**Exercise goal**
Once the data has been read, print it back in full, exactly.

[Saved data entries]
--- START ---
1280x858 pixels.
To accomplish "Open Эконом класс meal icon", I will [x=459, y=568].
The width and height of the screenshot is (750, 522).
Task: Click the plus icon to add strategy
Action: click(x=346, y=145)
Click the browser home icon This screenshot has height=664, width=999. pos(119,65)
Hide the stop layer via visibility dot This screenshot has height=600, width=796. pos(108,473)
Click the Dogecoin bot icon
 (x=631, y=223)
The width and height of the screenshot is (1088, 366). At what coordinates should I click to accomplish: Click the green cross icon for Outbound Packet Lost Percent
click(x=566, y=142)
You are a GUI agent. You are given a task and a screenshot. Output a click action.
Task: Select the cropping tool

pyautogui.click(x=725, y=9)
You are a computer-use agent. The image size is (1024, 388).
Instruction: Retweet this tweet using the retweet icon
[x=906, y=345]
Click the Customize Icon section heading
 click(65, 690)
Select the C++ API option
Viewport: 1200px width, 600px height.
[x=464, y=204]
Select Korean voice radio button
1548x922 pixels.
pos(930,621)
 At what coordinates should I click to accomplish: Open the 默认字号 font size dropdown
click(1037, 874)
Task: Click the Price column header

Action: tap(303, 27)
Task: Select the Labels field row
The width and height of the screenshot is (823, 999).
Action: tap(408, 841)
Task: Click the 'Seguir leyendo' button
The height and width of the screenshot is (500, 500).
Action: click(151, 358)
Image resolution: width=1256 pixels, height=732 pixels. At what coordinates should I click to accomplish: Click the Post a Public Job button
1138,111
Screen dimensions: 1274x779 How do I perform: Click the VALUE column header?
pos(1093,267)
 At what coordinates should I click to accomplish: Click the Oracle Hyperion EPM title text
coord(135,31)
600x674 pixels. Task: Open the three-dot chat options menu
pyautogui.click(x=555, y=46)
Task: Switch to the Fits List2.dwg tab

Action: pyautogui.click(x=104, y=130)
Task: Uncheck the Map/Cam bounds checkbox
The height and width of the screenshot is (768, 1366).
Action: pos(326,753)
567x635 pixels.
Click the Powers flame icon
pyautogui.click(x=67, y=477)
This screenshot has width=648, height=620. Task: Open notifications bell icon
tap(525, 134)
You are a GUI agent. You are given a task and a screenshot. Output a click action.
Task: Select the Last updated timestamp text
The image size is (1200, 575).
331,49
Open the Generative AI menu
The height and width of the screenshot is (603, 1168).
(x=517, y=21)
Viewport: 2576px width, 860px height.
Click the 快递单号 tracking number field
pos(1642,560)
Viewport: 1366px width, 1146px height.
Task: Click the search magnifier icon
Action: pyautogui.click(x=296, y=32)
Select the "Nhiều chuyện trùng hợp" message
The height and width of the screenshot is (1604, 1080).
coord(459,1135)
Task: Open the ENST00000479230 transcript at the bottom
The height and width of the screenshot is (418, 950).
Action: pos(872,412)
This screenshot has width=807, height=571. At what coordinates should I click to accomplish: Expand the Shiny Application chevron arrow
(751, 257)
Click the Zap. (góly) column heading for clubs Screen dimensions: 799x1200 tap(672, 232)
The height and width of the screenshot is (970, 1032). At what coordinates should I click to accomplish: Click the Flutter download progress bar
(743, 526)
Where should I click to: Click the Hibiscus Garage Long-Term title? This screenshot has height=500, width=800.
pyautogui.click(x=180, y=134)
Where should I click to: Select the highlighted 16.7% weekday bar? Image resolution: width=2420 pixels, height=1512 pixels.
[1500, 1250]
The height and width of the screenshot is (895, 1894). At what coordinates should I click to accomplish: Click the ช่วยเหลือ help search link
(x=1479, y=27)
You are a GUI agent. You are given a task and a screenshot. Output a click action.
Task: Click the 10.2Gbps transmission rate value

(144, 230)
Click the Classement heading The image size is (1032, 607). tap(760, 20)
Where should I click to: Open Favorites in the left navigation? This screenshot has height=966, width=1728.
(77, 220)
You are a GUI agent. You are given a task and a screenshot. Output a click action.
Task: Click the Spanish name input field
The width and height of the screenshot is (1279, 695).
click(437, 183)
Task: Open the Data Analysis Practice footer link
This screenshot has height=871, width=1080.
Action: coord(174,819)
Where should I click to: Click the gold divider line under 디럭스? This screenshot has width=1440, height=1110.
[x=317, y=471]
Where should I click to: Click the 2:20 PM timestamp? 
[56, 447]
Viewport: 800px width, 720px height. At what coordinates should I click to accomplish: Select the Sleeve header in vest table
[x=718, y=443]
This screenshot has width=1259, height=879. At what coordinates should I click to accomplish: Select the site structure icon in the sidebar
--- END ---
**Result for this task**
1280x858 pixels.
To accomplish "Open Эконом класс meal icon", I will [x=459, y=568].
The width and height of the screenshot is (750, 522).
Task: Click the plus icon to add strategy
Action: click(x=346, y=145)
Click the browser home icon This screenshot has height=664, width=999. pos(119,65)
Hide the stop layer via visibility dot This screenshot has height=600, width=796. pos(108,473)
Click the Dogecoin bot icon
 (x=631, y=223)
The width and height of the screenshot is (1088, 366). At what coordinates should I click to accomplish: Click the green cross icon for Outbound Packet Lost Percent
click(x=566, y=142)
You are a GUI agent. You are given a task and a screenshot. Output a click action.
Task: Select the cropping tool

pyautogui.click(x=725, y=9)
You are a computer-use agent. The image size is (1024, 388).
Instruction: Retweet this tweet using the retweet icon
[x=906, y=345]
Click the Customize Icon section heading
 click(65, 690)
Select the C++ API option
Viewport: 1200px width, 600px height.
[x=464, y=204]
Select Korean voice radio button
1548x922 pixels.
pos(930,621)
 At what coordinates should I click to accomplish: Open the 默认字号 font size dropdown
click(1037, 874)
Task: Click the Price column header

Action: tap(303, 27)
Task: Select the Labels field row
The width and height of the screenshot is (823, 999).
Action: tap(408, 841)
Task: Click the 'Seguir leyendo' button
The height and width of the screenshot is (500, 500).
Action: click(151, 358)
Image resolution: width=1256 pixels, height=732 pixels. At what coordinates should I click to accomplish: Click the Post a Public Job button
1138,111
Screen dimensions: 1274x779 How do I perform: Click the VALUE column header?
pos(1093,267)
 At what coordinates should I click to accomplish: Click the Oracle Hyperion EPM title text
coord(135,31)
600x674 pixels. Task: Open the three-dot chat options menu
pyautogui.click(x=555, y=46)
Task: Switch to the Fits List2.dwg tab

Action: pyautogui.click(x=104, y=130)
Task: Uncheck the Map/Cam bounds checkbox
The height and width of the screenshot is (768, 1366).
Action: pos(326,753)
567x635 pixels.
Click the Powers flame icon
pyautogui.click(x=67, y=477)
This screenshot has width=648, height=620. Task: Open notifications bell icon
tap(525, 134)
You are a GUI agent. You are given a task and a screenshot. Output a click action.
Task: Select the Last updated timestamp text
The image size is (1200, 575).
331,49
Open the Generative AI menu
The height and width of the screenshot is (603, 1168).
(x=517, y=21)
Viewport: 2576px width, 860px height.
Click the 快递单号 tracking number field
pos(1642,560)
Viewport: 1366px width, 1146px height.
Task: Click the search magnifier icon
Action: pyautogui.click(x=296, y=32)
Select the "Nhiều chuyện trùng hợp" message
The height and width of the screenshot is (1604, 1080).
coord(459,1135)
Task: Open the ENST00000479230 transcript at the bottom
The height and width of the screenshot is (418, 950).
Action: pos(872,412)
This screenshot has width=807, height=571. At what coordinates should I click to accomplish: Expand the Shiny Application chevron arrow
(751, 257)
Click the Zap. (góly) column heading for clubs Screen dimensions: 799x1200 tap(672, 232)
The height and width of the screenshot is (970, 1032). At what coordinates should I click to accomplish: Click the Flutter download progress bar
(743, 526)
Where should I click to: Click the Hibiscus Garage Long-Term title? This screenshot has height=500, width=800.
pyautogui.click(x=180, y=134)
Where should I click to: Select the highlighted 16.7% weekday bar? Image resolution: width=2420 pixels, height=1512 pixels.
[1500, 1250]
The height and width of the screenshot is (895, 1894). At what coordinates should I click to accomplish: Click the ช่วยเหลือ help search link
(x=1479, y=27)
You are a GUI agent. You are given a task and a screenshot. Output a click action.
Task: Click the 10.2Gbps transmission rate value

(144, 230)
Click the Classement heading The image size is (1032, 607). tap(760, 20)
Where should I click to: Open Favorites in the left navigation? This screenshot has height=966, width=1728.
(77, 220)
You are a GUI agent. You are given a task and a screenshot. Output a click action.
Task: Click the Spanish name input field
The width and height of the screenshot is (1279, 695).
click(437, 183)
Task: Open the Data Analysis Practice footer link
This screenshot has height=871, width=1080.
Action: coord(174,819)
Where should I click to: Click the gold divider line under 디럭스? This screenshot has width=1440, height=1110.
[x=317, y=471]
Where should I click to: Click the 2:20 PM timestamp? 
[56, 447]
Viewport: 800px width, 720px height. At what coordinates should I click to accomplish: Select the Sleeve header in vest table
[x=718, y=443]
This screenshot has width=1259, height=879. At what coordinates should I click to accomplish: Select the site structure icon in the sidebar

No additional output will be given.